RATASTIC
By Kari Milchman
In the nine days following the exposure of the KFC-Taco Bell rat scandal on Feb. 23, a shocking 235 New York restaurants have failed health inspections. Just last week, the star-studded Coffee Shop in Union Square was briefly shut down when an inspector spent hours finding several violations (inadequately refrigerated meat was the ickiest). But what about all the sketchy restaurants that escaped the media blitz prior to the Greenwich Village rodent porn garnering 80,028 views on YouTube (and that’s just one edition as of March 19)? Many eagerly welcomed back the Shake Shack last week after a long, semi-cold winter. Perhaps burger-hungry folk have repressed the memory, but last summer the Shack scored a whopping 140 points on its health inspection. Among the cited infractions: Facility not vermin proof, harborage or conditions conducive to vermin exist (and you know that’s dangerous in Madison Square Park), and food worker does not wash hands thoroughly after visiting the toilet, coughing, sneezing, smoking, preparing raw foods or otherwise contaminating hands.
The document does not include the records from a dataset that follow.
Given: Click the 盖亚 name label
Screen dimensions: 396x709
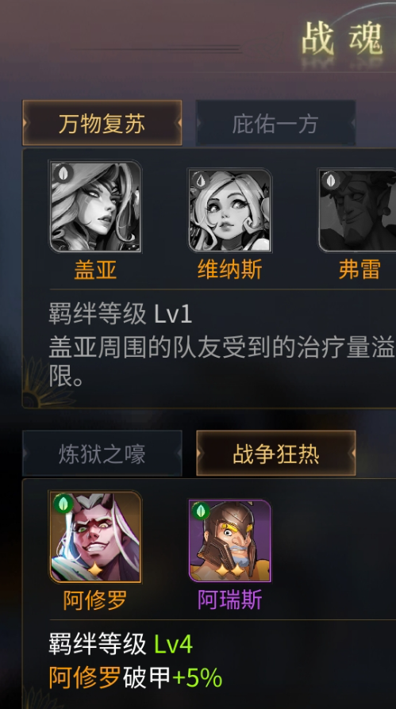Looking at the screenshot, I should 95,270.
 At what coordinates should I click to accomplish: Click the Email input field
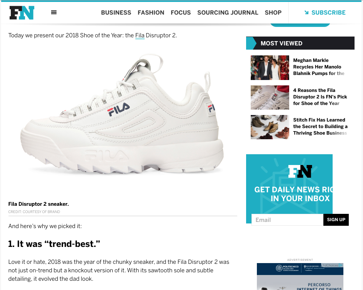coord(287,220)
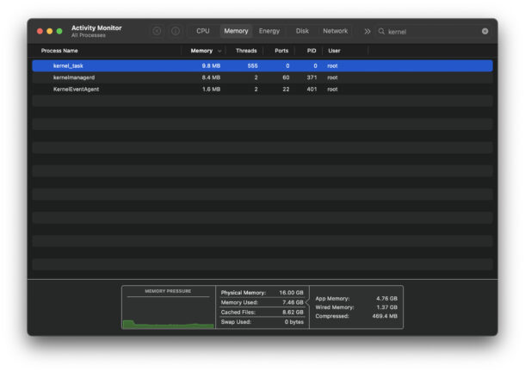The width and height of the screenshot is (525, 372).
Task: Sort by the PID column
Action: click(312, 51)
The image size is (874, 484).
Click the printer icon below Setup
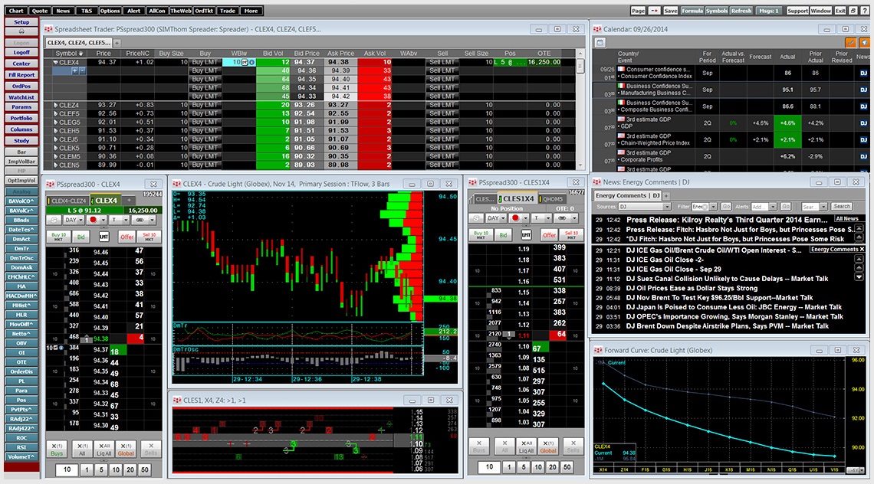21,32
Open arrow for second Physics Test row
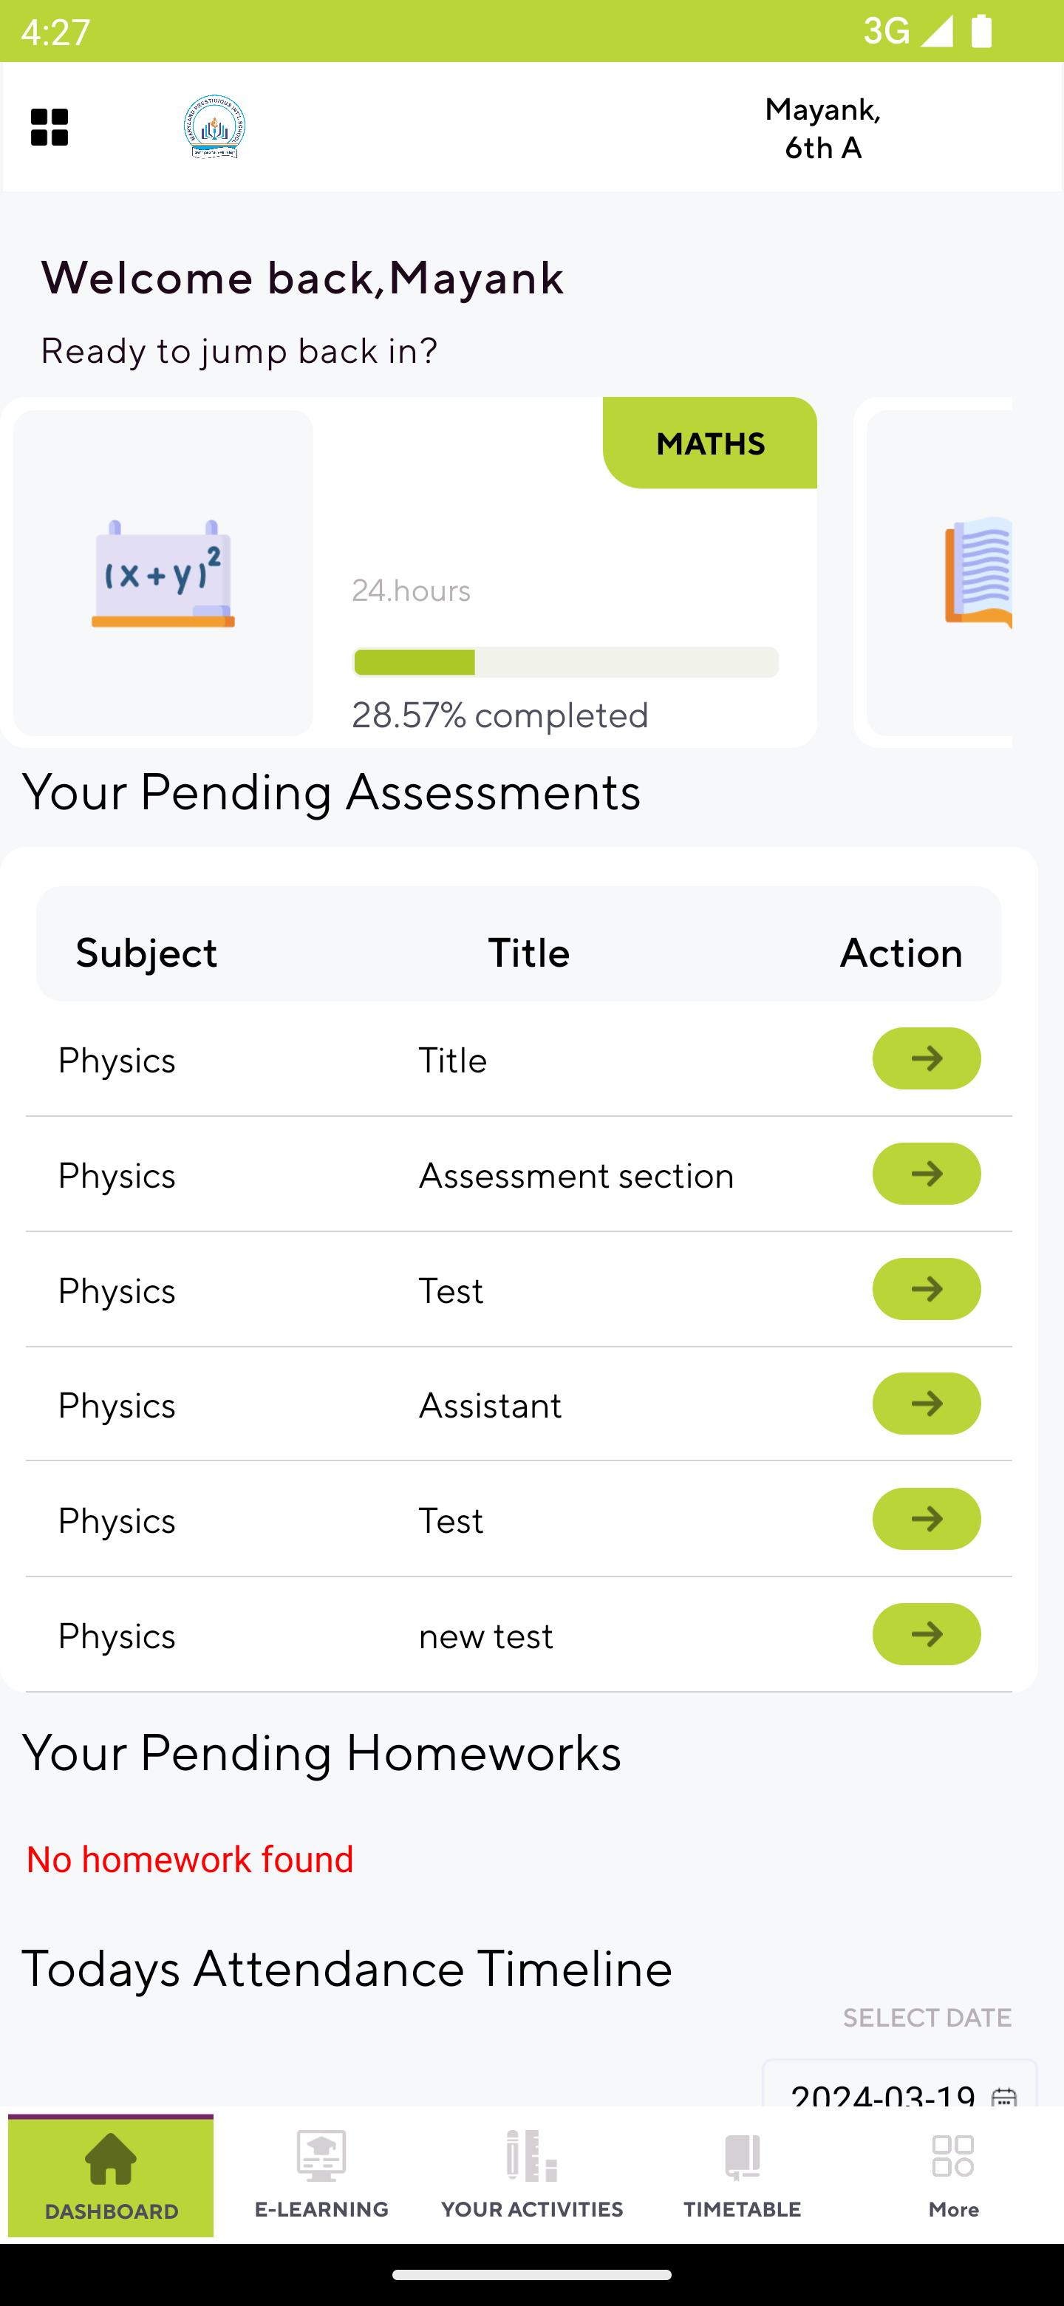 [x=926, y=1519]
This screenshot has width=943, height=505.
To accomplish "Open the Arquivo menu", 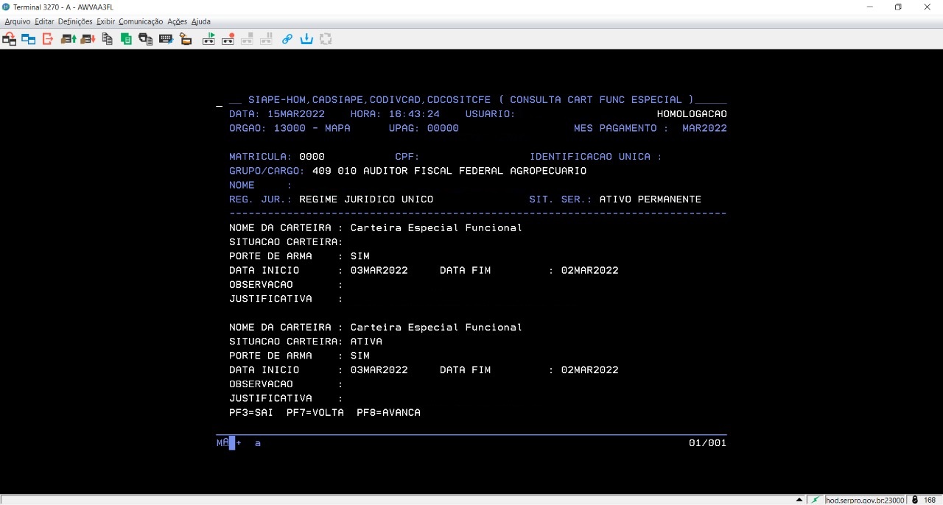I will tap(18, 21).
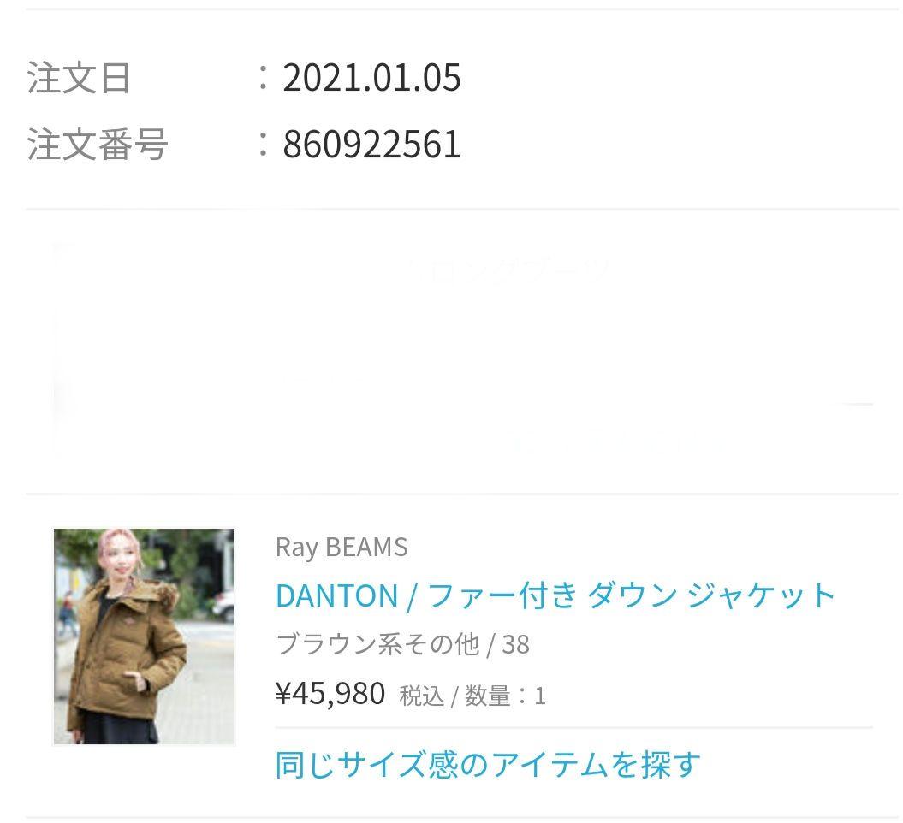Viewport: 903px width, 823px height.
Task: Click order date 2021.01.05
Action: pos(371,78)
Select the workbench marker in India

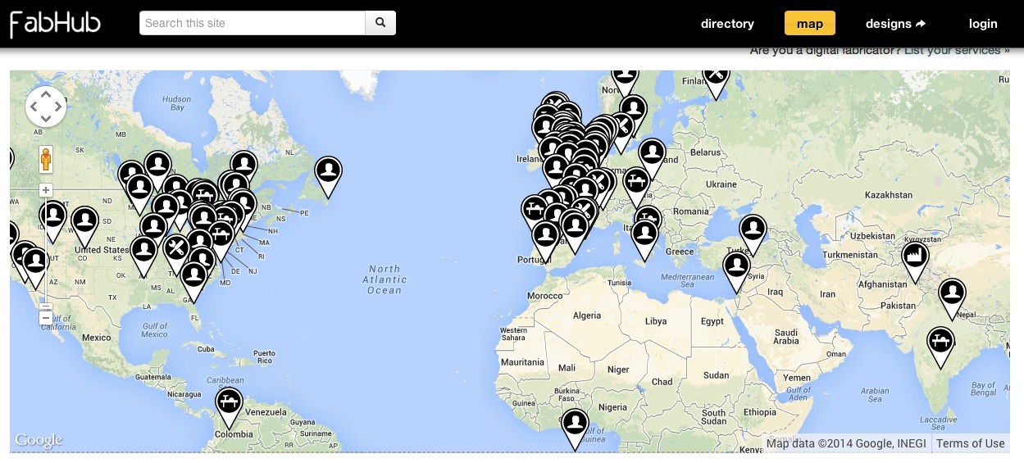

Also last summer, three Manhattan Starbucks were targeted when their employees filed a complaint with OSHA after management failed to deal with rat and insect problems. The IWW Starbucks Workers Union released the “Creepy Crawly Starbucks 44,” a list of the 44 New York City Starbucks that were issued a Notice of Violation due to the finding of rodents, cockroaches or flying insects. Yet health inspectors didn’t go on a restaurant witch hunt then, and if they did, they did so rather surreptitiously.